Text shown.

— Begin —

Date: Sat, 3 Jan 2009 12:12:36 -0800
Reply-To: Robert Keezer <warmerwagen@YAHOO.COM>
Sender: Vanagon Mailing List <vanagon@gerry.vanagon.com>
From: Robert Keezer <warmerwagen@YAHOO.COM>
Subject: Re: List filtering thoughts
In-Reply-To: <495fa961.1917400a.14ed.ffffea7d@mx.google.com>
Content-Type: text/plain; charset=iso-8859-1
I think this list functions well because of the rules and not in spite of them. A person subscribes to read and comment on what is relevant to him.
If you start a group, and call it the anything goes list, then you can discuss anything there.
But when members subscribe to this list, it's because of that one unique title: Vanagon.
What is assumed by some is that we are all like-minded because we own one.
Really? Likeminded like the Libyans in the bus chase scene in BTTF?
It's a vehicle , it carries me, it carries terrorists,and it carries a lot of stuff.
A forum about it is a great idea.
We all can come here to get technical info.
Or, find out things I don't care to know, like where the Grateful Dead are playing.
And i suppose a heads up where a vendor has gone astray I can tolerate too, and hopefully i am not that vendor.
But then there are those who come because they see it as a community. And it is , but it's not like a real community.
This is the phenomena of the internet.
I don't really care about the fluff- just the vanagon stuff.
When my mail box becomes too filled with titles that i find annoying, it's usually because those titles have less to do with the focus of the forum and more with the focus of the indvidual.
it is advertised by the very name , after all, the Vanagon list.
When the titles become too irrelevant to me, I become annoyed.
I don't need to subscribe to something that disturbs me when I have neighbors next door who do this.
Some sites have multiple forums where you can discuss other topics.
This is one of the more regulated forums, which is why I am still here after 10 years. Who wants to see flame wars and arguments ?

— End —

Dataset extract.

— Begin —

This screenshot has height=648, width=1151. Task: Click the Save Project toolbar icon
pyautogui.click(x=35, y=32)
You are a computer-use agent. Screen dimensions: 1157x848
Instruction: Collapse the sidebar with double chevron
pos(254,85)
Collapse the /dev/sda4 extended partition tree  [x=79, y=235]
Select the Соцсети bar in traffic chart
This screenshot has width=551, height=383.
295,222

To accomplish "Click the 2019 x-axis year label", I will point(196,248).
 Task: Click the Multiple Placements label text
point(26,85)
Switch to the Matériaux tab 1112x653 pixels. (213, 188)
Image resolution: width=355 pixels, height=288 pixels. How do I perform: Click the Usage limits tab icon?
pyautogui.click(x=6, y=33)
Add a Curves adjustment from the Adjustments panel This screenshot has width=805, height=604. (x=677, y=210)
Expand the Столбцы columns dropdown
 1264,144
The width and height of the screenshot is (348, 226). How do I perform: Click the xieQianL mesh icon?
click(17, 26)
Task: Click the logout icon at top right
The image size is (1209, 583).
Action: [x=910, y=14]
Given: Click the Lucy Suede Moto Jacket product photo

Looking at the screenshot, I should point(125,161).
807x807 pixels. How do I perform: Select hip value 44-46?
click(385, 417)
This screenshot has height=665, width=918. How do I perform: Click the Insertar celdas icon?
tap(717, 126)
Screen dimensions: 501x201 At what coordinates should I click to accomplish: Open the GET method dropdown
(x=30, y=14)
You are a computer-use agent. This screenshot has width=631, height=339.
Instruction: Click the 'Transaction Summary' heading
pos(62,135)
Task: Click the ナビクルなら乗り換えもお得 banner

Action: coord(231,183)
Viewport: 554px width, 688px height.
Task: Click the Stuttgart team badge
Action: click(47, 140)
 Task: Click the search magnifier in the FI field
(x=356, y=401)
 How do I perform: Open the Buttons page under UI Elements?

— End —

Written instruction 1. From the Vanagon mailing list post, return the passage from "Date: Sat, 3" up to and including "lot of stuff.".
Written instruction 2. According to the Vanagon mailing list post, how long has the writer stayed on the list?
Written instruction 3. Write what comes next in the Vanagon mailing list post, picking up after its final sentence.

Task output 1.
Date: Sat, 3 Jan 2009 12:12:36 -0800
Reply-To: Robert Keezer <warmerwagen@YAHOO.COM>
Sender: Vanagon Mailing List <vanagon@gerry.vanagon.com>
From: Robert Keezer <warmerwagen@YAHOO.COM>
Subject: Re: List filtering thoughts
In-Reply-To: <495fa961.1917400a.14ed.ffffea7d@mx.google.com>
Content-Type: text/plain; charset=iso-8859-1
I think this list functions well because of the rules and not in spite of them. A person subscribes to read and comment on what is relevant to him.
If you start a group, and call it the anything goes list, then you can discuss anything there.
But when members subscribe to this list, it's because of that one unique title: Vanagon.
What is assumed by some is that we are all like-minded because we own one.
Really? Likeminded like the Libyans in the bus chase scene in BTTF?
It's a vehicle , it carries me, it carries terrorists,and it carries a lot of stuff.

Task output 2. 10 years.

Task output 3.
We used to have some big ones in the old days.
The internet has connected people.
I just contacted my guitar player i haven't seen or talked to over 30 years. You can find people .
And you can find people who are like-minded in as much as they too bought the silly-looking box on wheels.
Some say we are Vanagon -minded, well, if you mean I think about that starter which needs to be replaced but I don't want to do it in the weather, yes.
I've never considered myself to be Vanagon-minded, as if after you buy a car it somehow takes over your life , and in the end, your mind.
No, it's just a box on wheels and I'm the only one in the neigborhood, like most of you, that own one-or 15.
What I am saying, is that I'm not Vanagon -minded!
I own four of them.
They may not have taken over my mind yet, but they have taken over my yard!
Happy New Year!
Robert
At 12:19 PM 1/3/2009, Allan Streib wrote:
>I think lists like this are more than just knowledge resources, they are
>a community of sorts and as such we need to allow (within reason) some
>amount of more "social discussion".
'Zackly. This list has shown great discretion and wisdom in avoiding
and quickly squashing political topics; in instantly ejecting the
heater expert and unregenerate Nazi when he showed his colors; and in
maintaining a civil tone. But in my experience over ten years or so
it has always been a social list, not strictly a technical one, and I
don't think the relative amount of "off-topic" posting has
changed
all that much over that time.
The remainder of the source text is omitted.